Whitfield also contends (without citation to case law), that the nature of his relationship to the conspiracy, and to the conspirators, is evidence that he did not share the group's common objective. He argues, for example, that he did not share equally in the proceeds from the burglary, and that he was not present when the proceeds were divided. However, given his knowledge that the group was involved in other burglaries, that argument is not persuasive. "At a minimum . . . it must be shown that . . . a person has knowledge of the conspiracy's illicit purpose when he performs acts which further that illicit purpose." United States v. Klein, 515 F.2d 751, 753 (3d Cir. 1975).
Whitfield knew Plytas and Myrick were obtaining money by committing burglaries. His participation in the Monster Beverage burglary furthered the conspiracy's illicit purpose generally. "By acting in furtherance of the co-conspirators' goals with knowledge of the improper purpose, the jury can reasonably infer that the new member has achieved a tacit agreement with members of the ongoing conspiracy." Id.

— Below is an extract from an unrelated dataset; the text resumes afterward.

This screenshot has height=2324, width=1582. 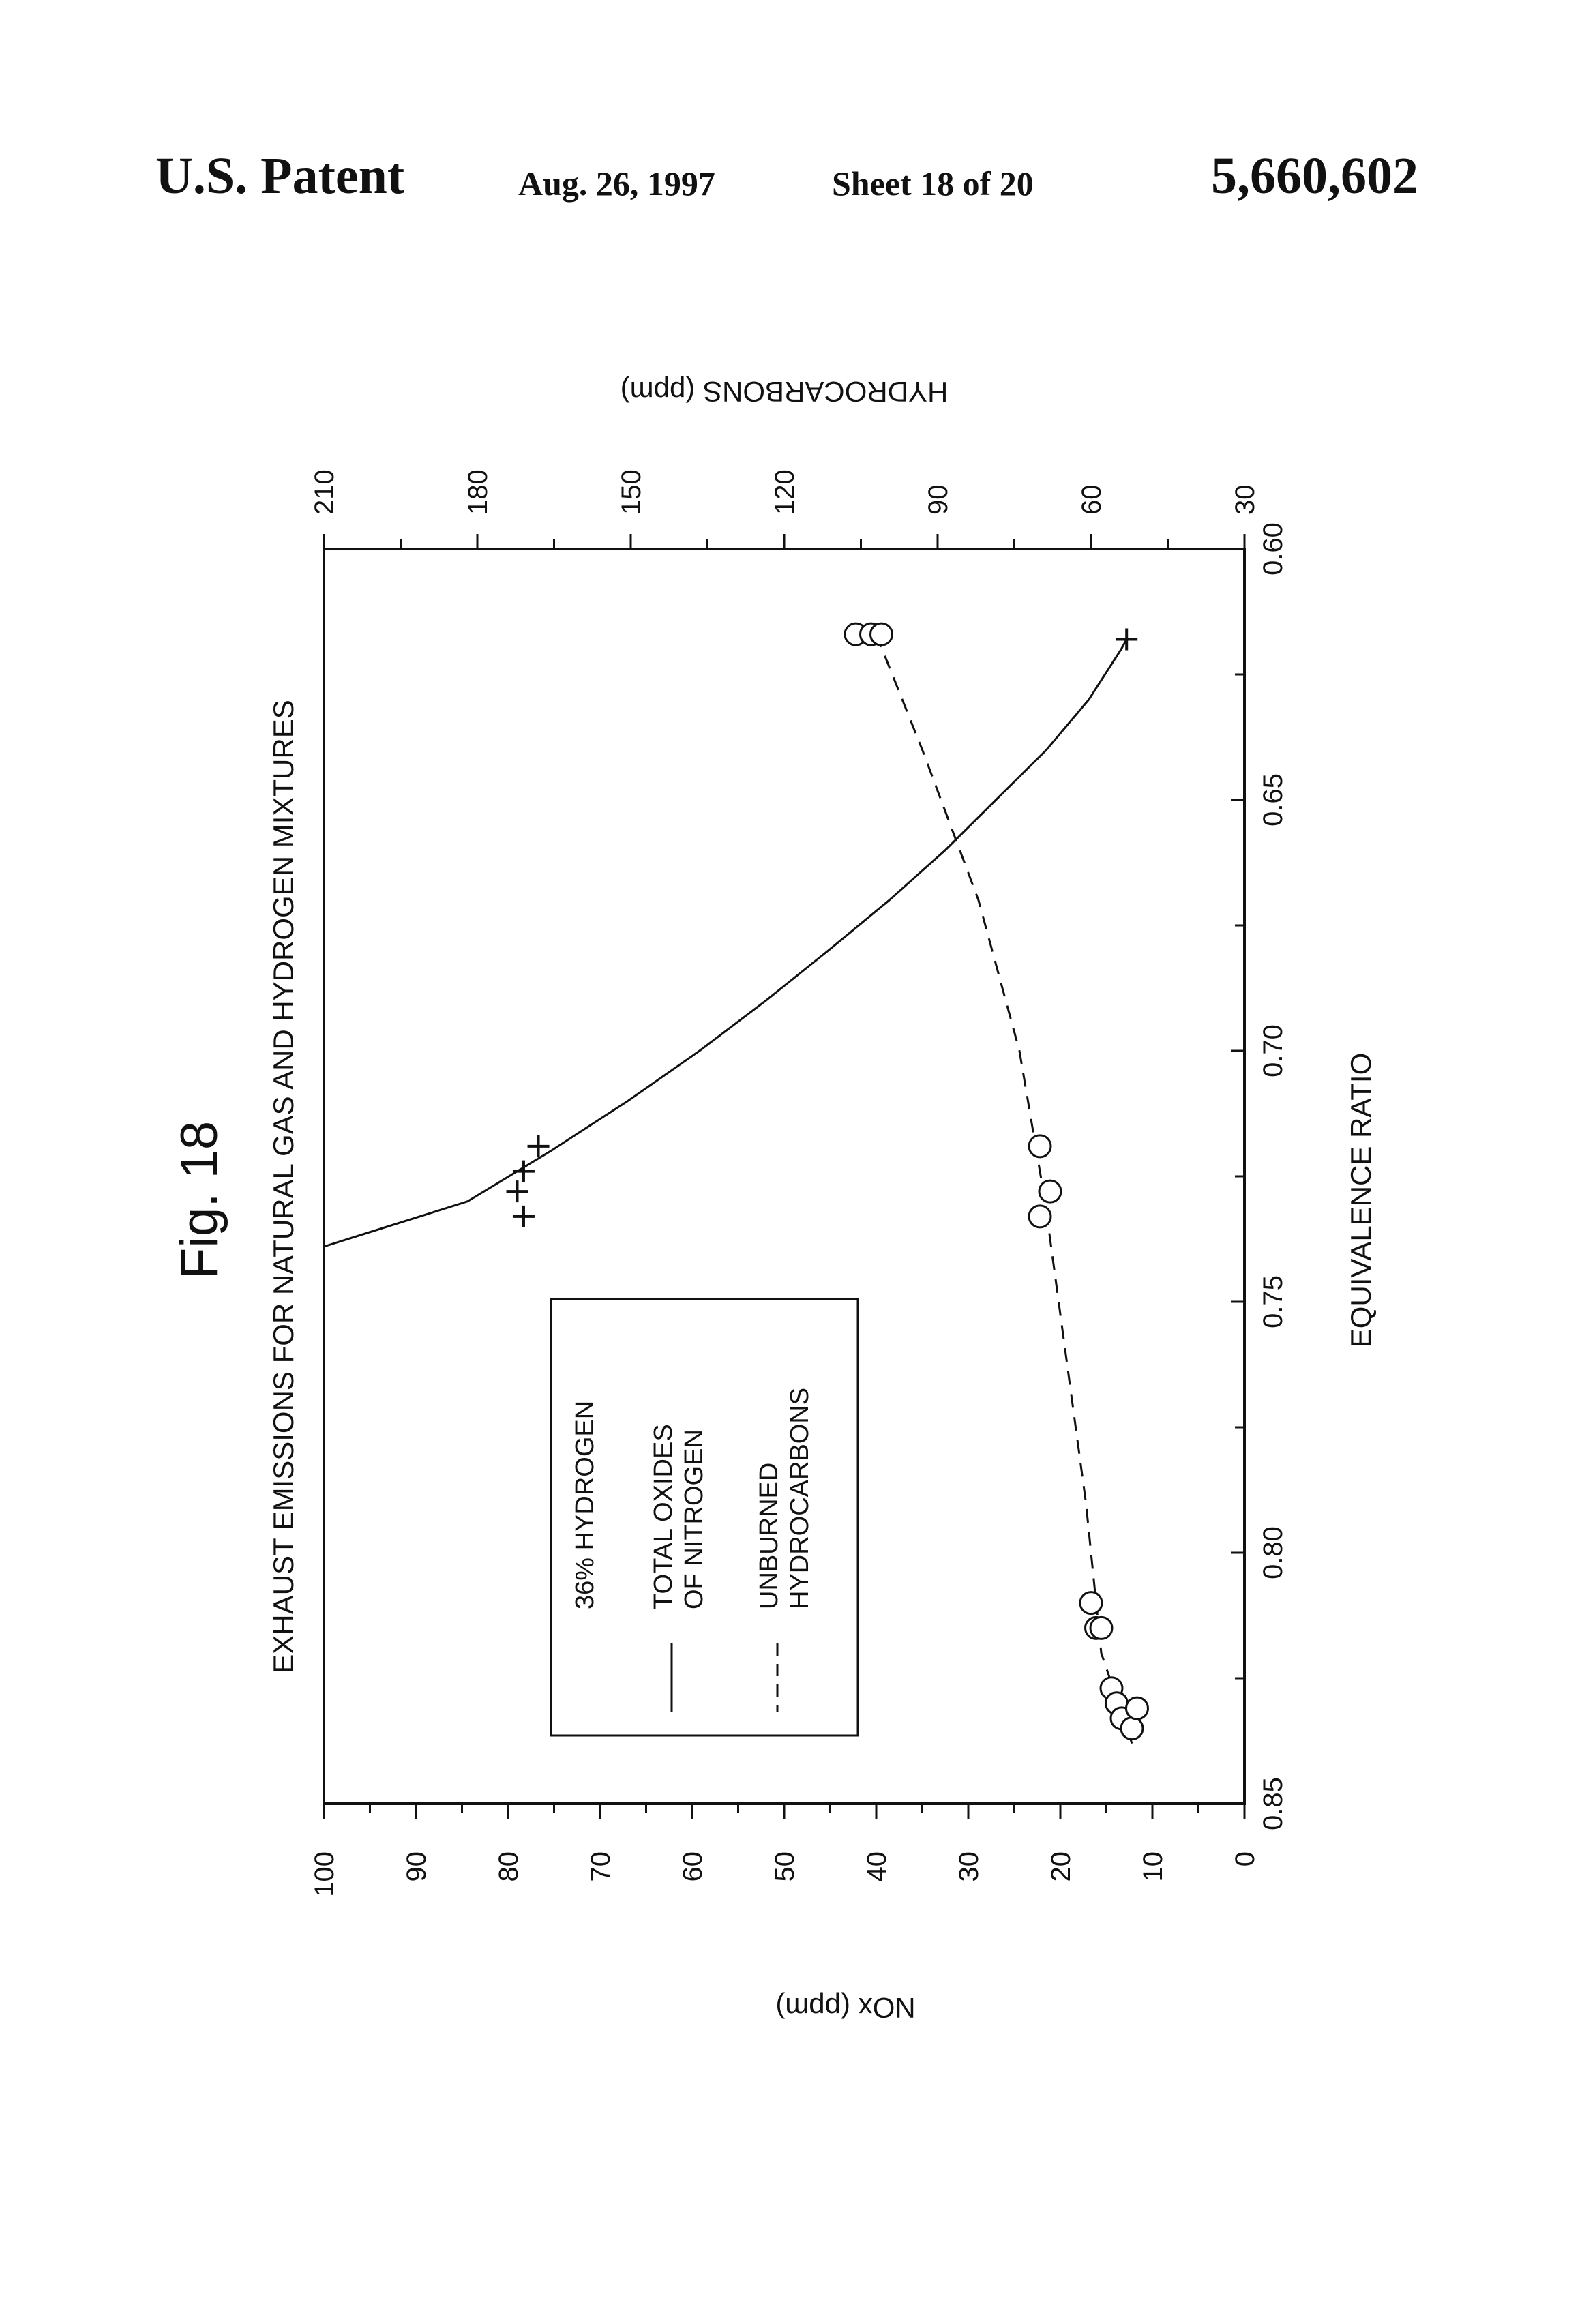 What do you see at coordinates (969, 1866) in the screenshot?
I see `y-tick-label: 30` at bounding box center [969, 1866].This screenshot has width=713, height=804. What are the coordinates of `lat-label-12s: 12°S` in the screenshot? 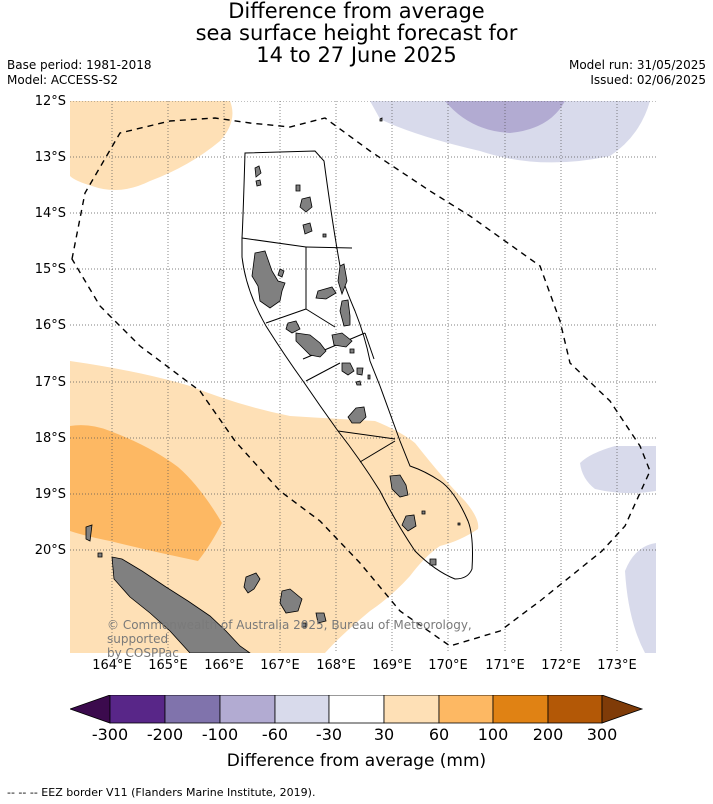 It's located at (50, 102).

Although evidence of Whitfield's participation in the larger burglary conspiracy was not nearly as strong as evidence of his participation in the single burglary of Monster Beverage, it did not have to be. It only had to be strong enough to establish his guilt in the larger conspiracy beyond a reasonable doubt. We think it was sufficient to establish his guilt to that level of certainty.
Based upon our decision in United States v. Perez, Myrick's testimony is sufficient because "uncorroborated accomplice testimony may constitutionally provide the exclusive basis for a criminal conviction." 280 F.3d 318, 344-45 (3d Cir. 2002) (emphasis added and citations omitted).
Whitfield also claims that he is entitled to a new trial based upon the newly discovered evidence of a co-conspirator's inconsistent statements to prison authorities. His claim is based upon the fact that Plytas testified at trial that he received heroin from another inmate, but he actually received the heroin from his father.
However, newly discovered evidence does not provide a remedy when it is merely cumulative or impeaching. United States v. Adams, 759 F.2d 1099, 1108 (3d Cir. 1985). Here, Plytas was extensively impeached with evidence of his prior bad acts throughout his testimony. The government brought out, on direct examination, the dozens of burglaries and robberies Plytas and his co-conspirators had committed in this case; his prior criminal record; his use of heroin in the Federal Detention Center; and the government's withdrawal of his plea agreement. All six defense counsel cross-examined him, some extensively, about his prior crimes and his prior inconsistent statements. We agree with the district court's ruling that Plytas's undisclosed inconsistent statement was cumulative impeachment material that did not affect Whitfield's defense.
For the reasons explained above, we affirm appellant's conviction and the district court's order denying his motion for a new trial.